Henry, however, was not one who
accepted defeat easily, nor had he a pleasant way with those who opposed
his wishes. He was soon busy with many plots whose object was to secure
the person of the royal child. The Scottish nobles were afraid that he
might succeed, so after deliberation and thought they decided to send Mary
to France, to be educated in the French court, for well they knew that
once she and her suite had reached France her safety was assured.
Accordingly, she was taken from
Inchmahome to Dunbarton, and from there she, in company with her
governors, the Lords Erskine and Livingston, and accompanied by Lord
James, her natural brother, afterwards the Regent Moray, and with her four
Marys, children of a like name and age with herself, selected as her
playmates from the families of Fleming, Beaton, Seton and Livingston, she
embarked. Six days later the little squadron cast anchor in the harbour of
Roscoff, Brittany.
Mary had been sent to France for
safety and that she might be brought up in "the feir of God," as one
historian wrote, but men see differently, each person regards things from
his own point of view, and Knox is equally explicit that she was brought
up "to the end that in hir youth she should drink of that lycour that
should remain with hir, all her lifetyme, for a plague to this realme, and
for her final destruction."
If Knox thought her education
defective, her uncle, the Cardinal, on the other hand, wrote to the
Queen-Mother, "Your daughter improves and increases every day in stature,
goodness, beauty and wisdom and worth.
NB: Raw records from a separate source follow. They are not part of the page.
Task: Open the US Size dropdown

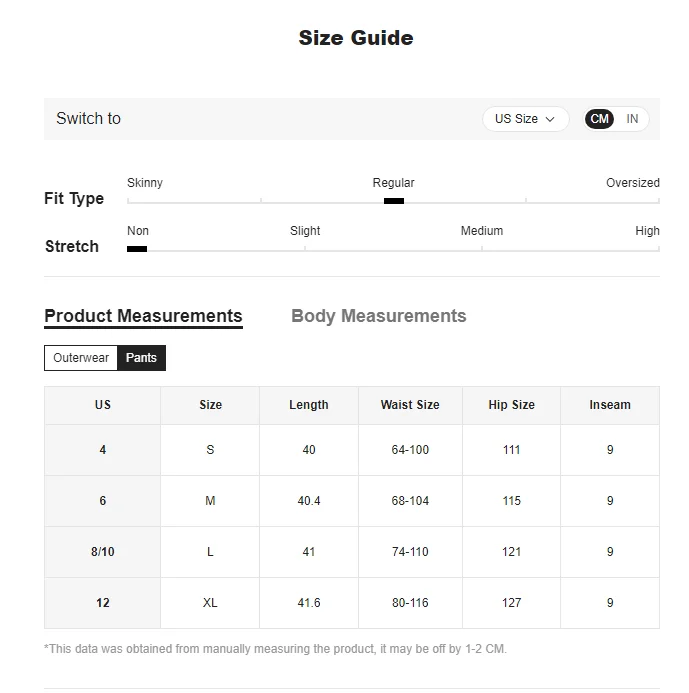Action: point(525,119)
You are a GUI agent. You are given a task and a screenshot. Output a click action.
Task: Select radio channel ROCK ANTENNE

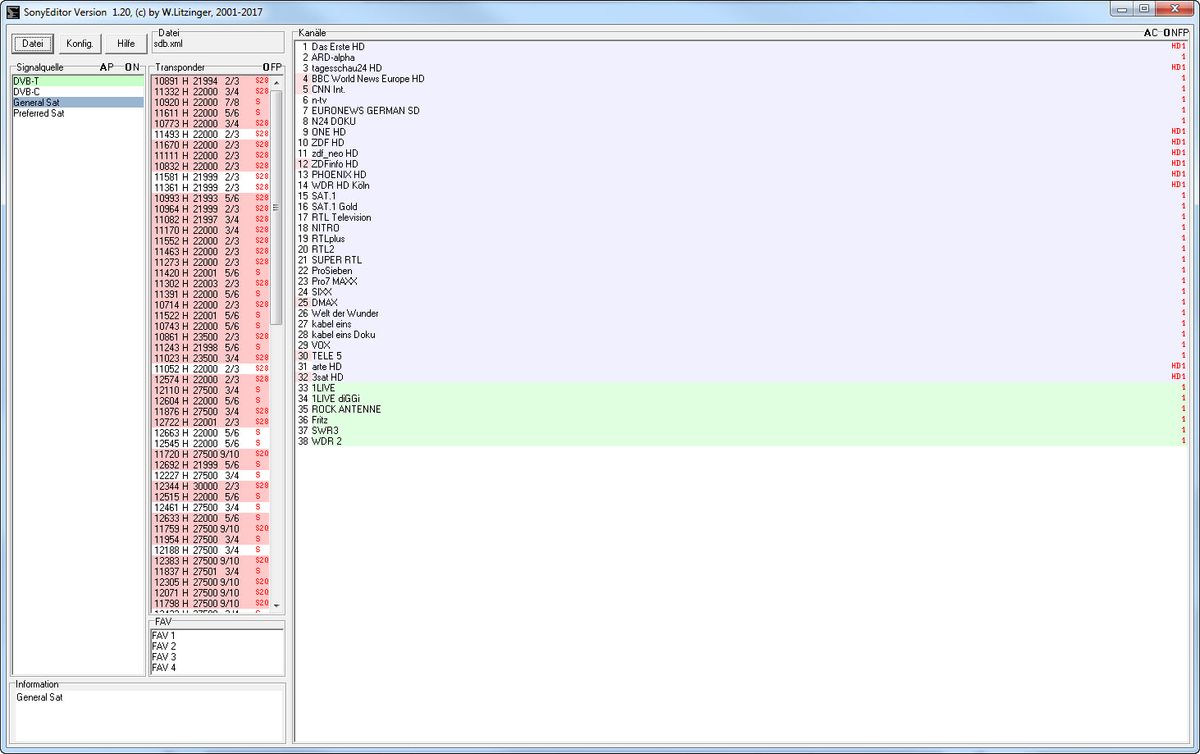[742, 409]
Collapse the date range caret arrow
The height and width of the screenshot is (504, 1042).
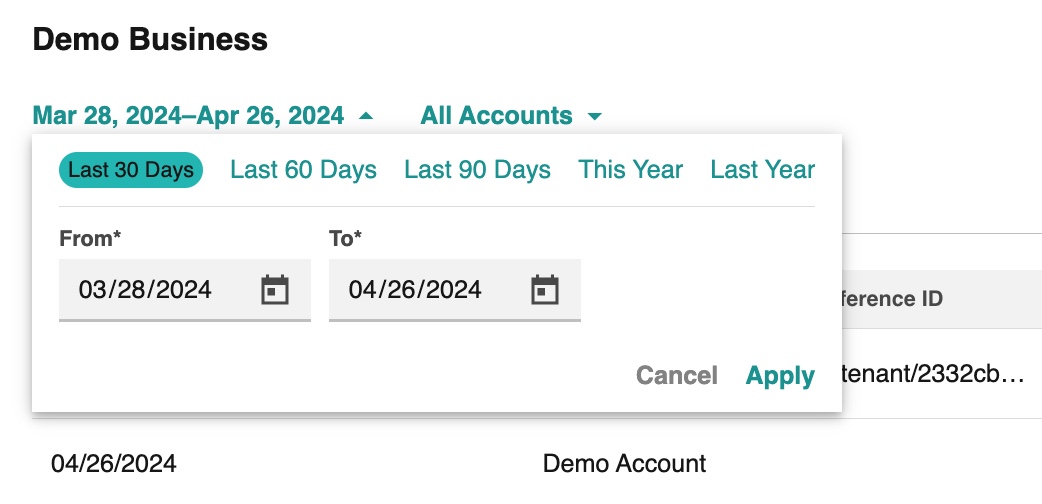point(365,116)
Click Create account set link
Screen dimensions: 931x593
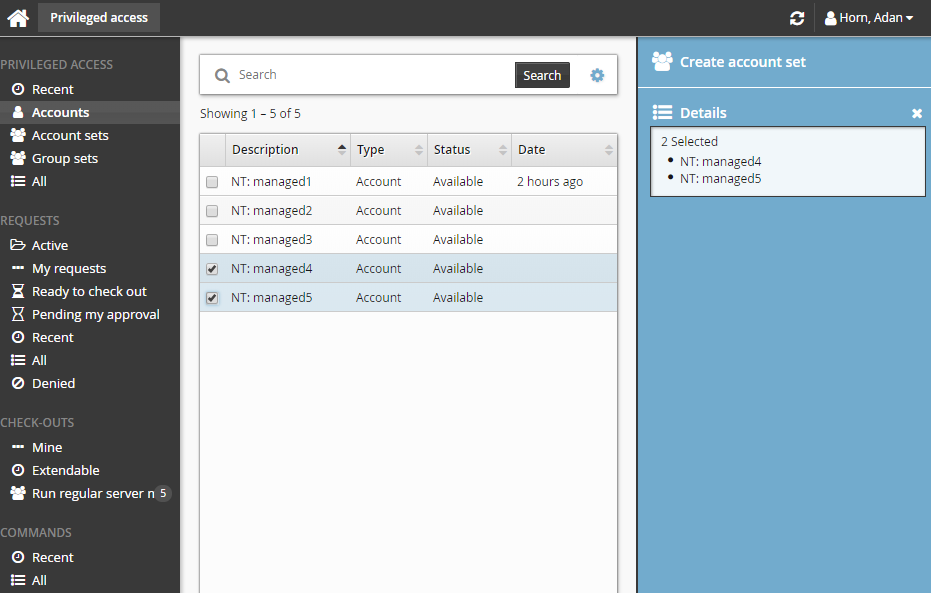(x=742, y=62)
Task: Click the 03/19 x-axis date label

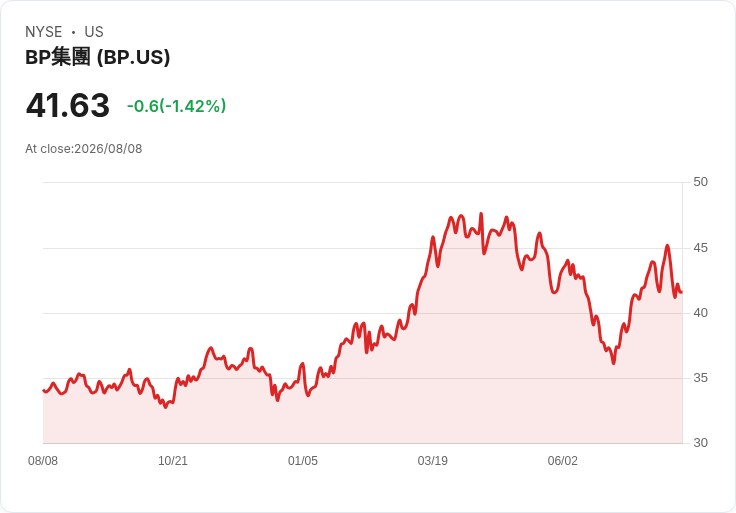Action: coord(433,461)
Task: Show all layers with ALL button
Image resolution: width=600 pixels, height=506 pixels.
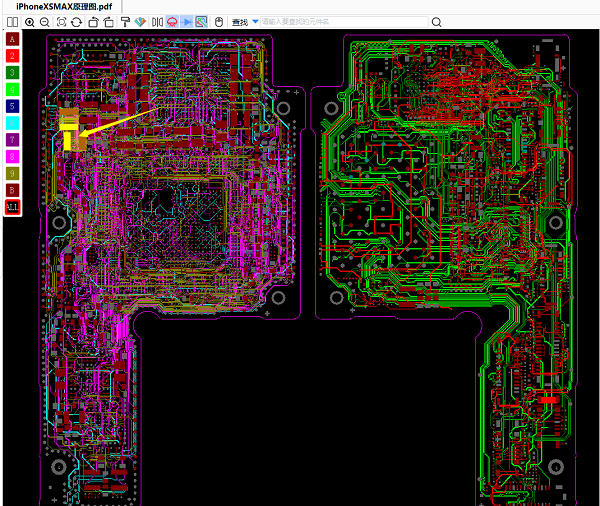Action: pyautogui.click(x=12, y=206)
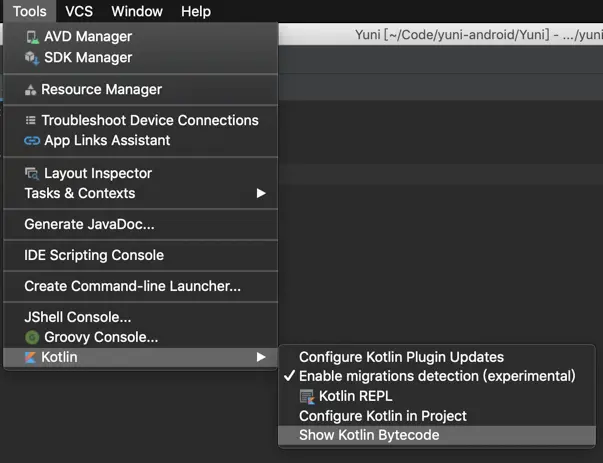Open IDE Scripting Console
Image resolution: width=603 pixels, height=463 pixels.
point(94,255)
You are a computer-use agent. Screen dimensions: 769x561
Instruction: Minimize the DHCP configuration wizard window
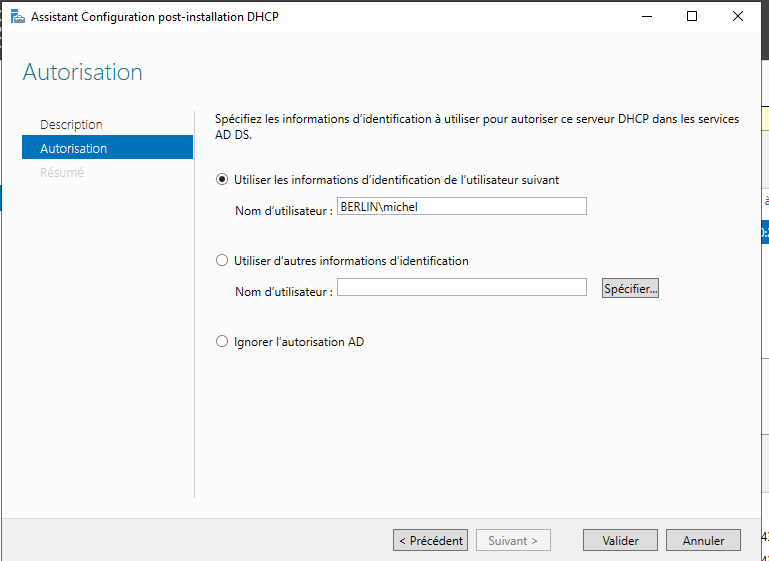coord(645,17)
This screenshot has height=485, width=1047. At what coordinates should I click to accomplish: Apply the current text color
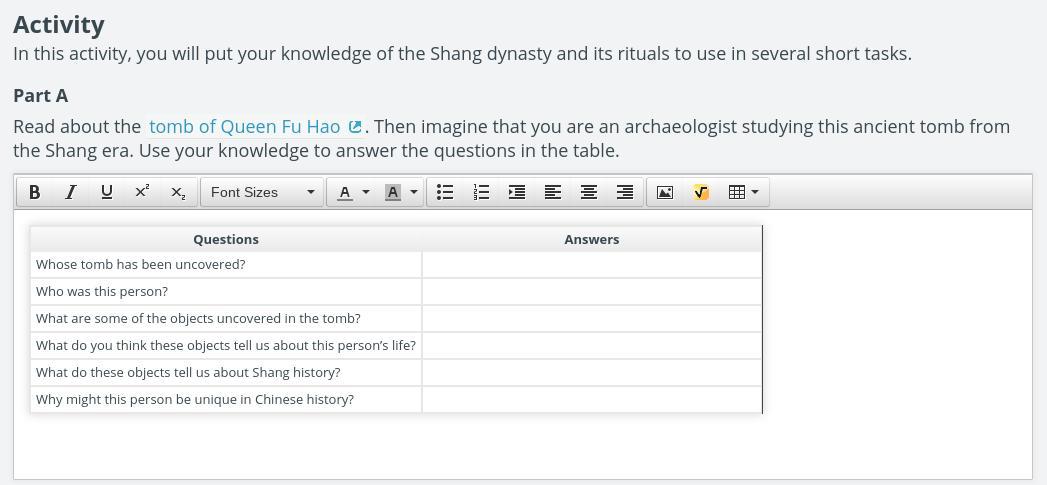click(345, 192)
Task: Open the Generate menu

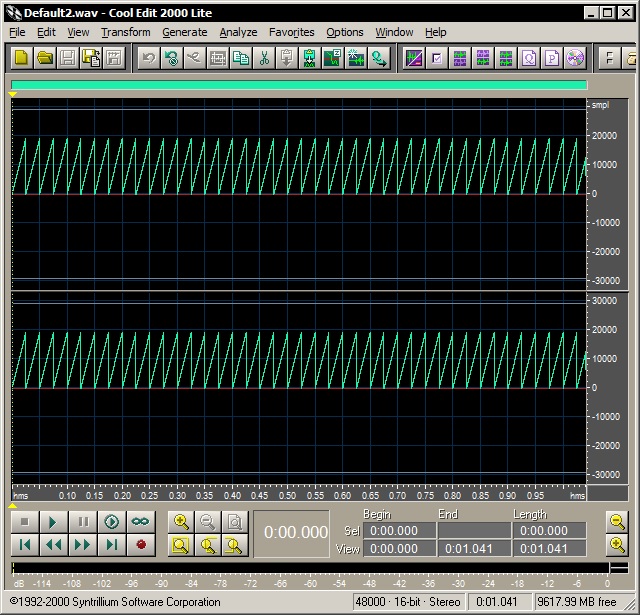Action: (x=184, y=32)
She is so perfect and accomplished
in all things, honoured and virtuous, that the like of her is not to be
seen in the realm, whether noble damsel, maiden of low degree, or in the
middle station. The King has taken such a liking for her that he spends
much of his time in chatting with her, sometimes by the hour together, and
she knows as well how to entertain him with pleasant and sensible subjects
of conversation as if she were a woman of five and twenty."
The Duke of Guise, her soldier
uncle, is reputed to have said, "My niece, there is one trait in which,
above all others, I recognize my own blood in you; you are as brave as my
bravest men-at-arms. If women went into battle now, as they did in ancient
times, I think you would know how to die well."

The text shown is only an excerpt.